Uma amiga me disse recentemente que estava há dias sem falar com o marido. Eles haviam discutido sobre a hora em que a filha deveria voltar para casa nos fins de semana e não conseguiram chegar a um acordo. Então, pararam de se falar. Péssima ideia. Afinal, como é possível que duas pessoas se entendam sem conversar? Essa atitude infantil só faz com que o casal passe a conviver com os problemas — o que levou àquela discussão e os demais que surgirem pelo caminho — sem nunca resolvê-los. No fundo, o casal sabe que dessa forma a pendenga não será solucionada, mas tem a ilusão de que, com o tempo, as mágoas serão esquecidas. Não serão. O que acontece é que o acúmulo de “lixo embaixo do tapete” acaba por perpetuar o desentendimento.
É incrível como são comuns os casais que inventam formas dolorosas como esta de evitar a dor. Uma outra dupla, a que atendi faz algum tempo, promovia jogo semelhante. A cada discussão, ambos logo assumiam a posição de que o outro estava errado. O foco do bate-boca deixava de ser a busca do consenso para solucionar um problema e passava a ser a disputa para saber quem estava com a razão. Armava-se então o jogo: aquele que alterasse a voz primeiro dava o primeiro lance; no lance seguinte, o outro, com o dedo em riste, dizia que ninguém podia gritar com ele daquela forma; aí, vinha o primeiro, aos gritos, dizer que não admitia que alguém apontasse o dedo para ele. A irritação aumentava de um lado e de outro até que eles passavam a se acusar mutuamente sobre brigas passadas e outros assuntos que haviam ficado sem solução. Quando estavam a ponto de perder totalmente o controle, um saía batendo a porta e deixava o outro a falar sozinho. Era o início do período de silêncio. Ficavam pelo menos uma semana sem se falar e sabiam que ao final desse período um dos dois aproveitaria uma oportunidade (visita de amigos, aniversário do filho, telefonema de alguém distante, visita do técnico da televisão) para acabar com o silêncio. Então, tudo voltava ao “normal”. Como no primeiro caso, a diferença que deu origem à briga não era resolvida.

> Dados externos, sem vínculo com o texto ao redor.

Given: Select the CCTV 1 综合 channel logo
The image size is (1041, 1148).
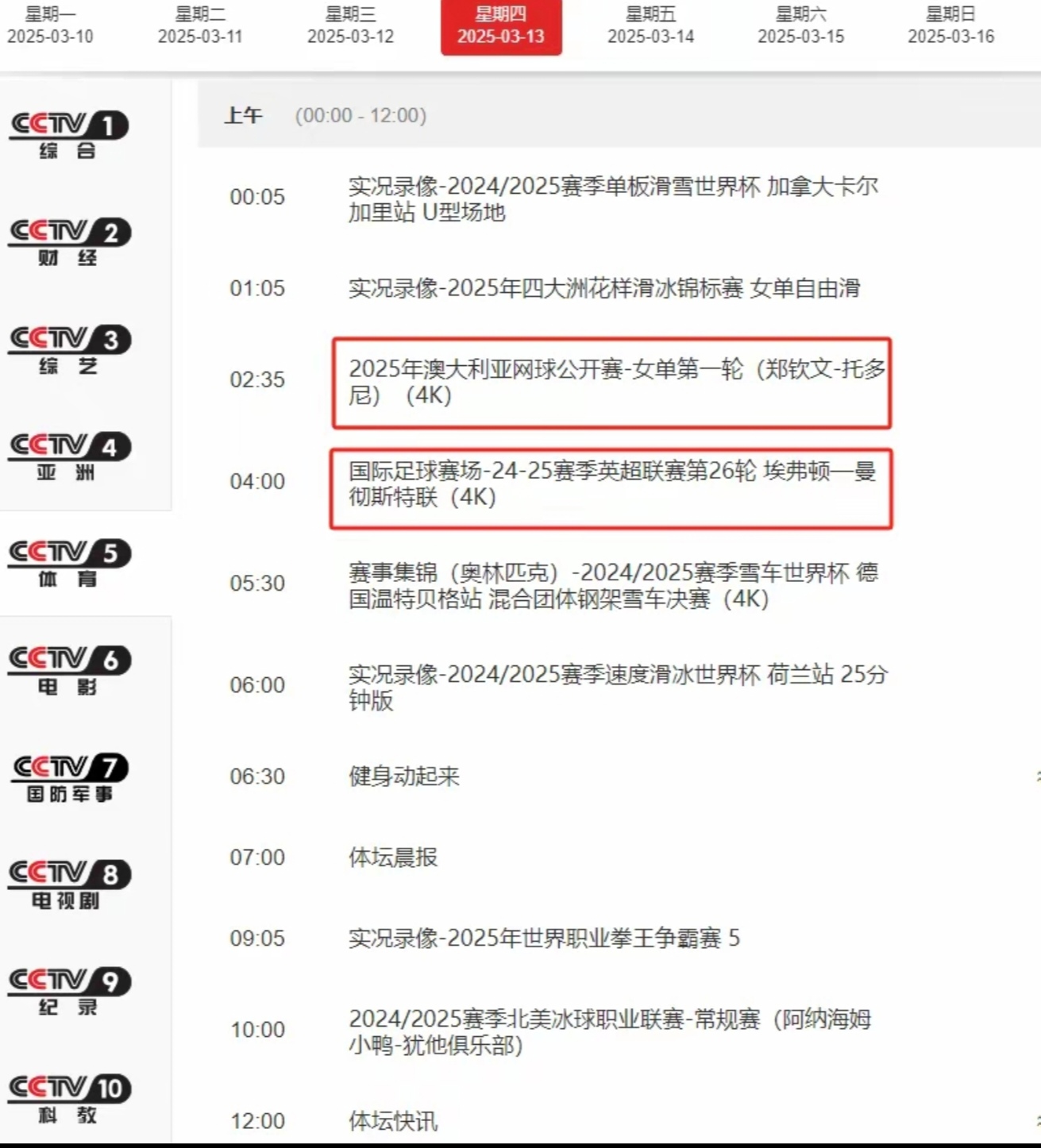Looking at the screenshot, I should tap(69, 137).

Trata-se de jogo jogado. Eles sabem como funciona. Durante o tempo que dura o silêncio, a rotina do casal muda. Um conjunto de rituais bem conhecidos pelos dois indica para ambos que eles estão “de mal”: mudam a hora de chegar e sair de casa; um espera o outro dormir para só depois ir para a cama; eles deixam de tomar café da manhã ou de jantar só para não estarem juntos nessas horas. Ambos sabem exatamente o que vai acontecer e nenhum se propõe a mudar esse processo. O próprio jogo se torna um hábito. Destrutivo.
Suspender momentaneamente a discussão não é necessariamente ruim. Mas isso deve ser feito com o propósito de acalmar os ânimos e tornar possível que o assunto seja debatido depois, com mais ponderação e controle emocional. Essa trégua silenciosa, porém, não deveria passar de horas, quando muito um ou dois dias, sem a necessidade de mudar os hábitos e a rotina do casal. Neste caso, quando o tema da discussão for retomado, ambos estarão de fato no controle de suas emoções e a conversa seguirá um rumo mais racional, com chance de entendimento.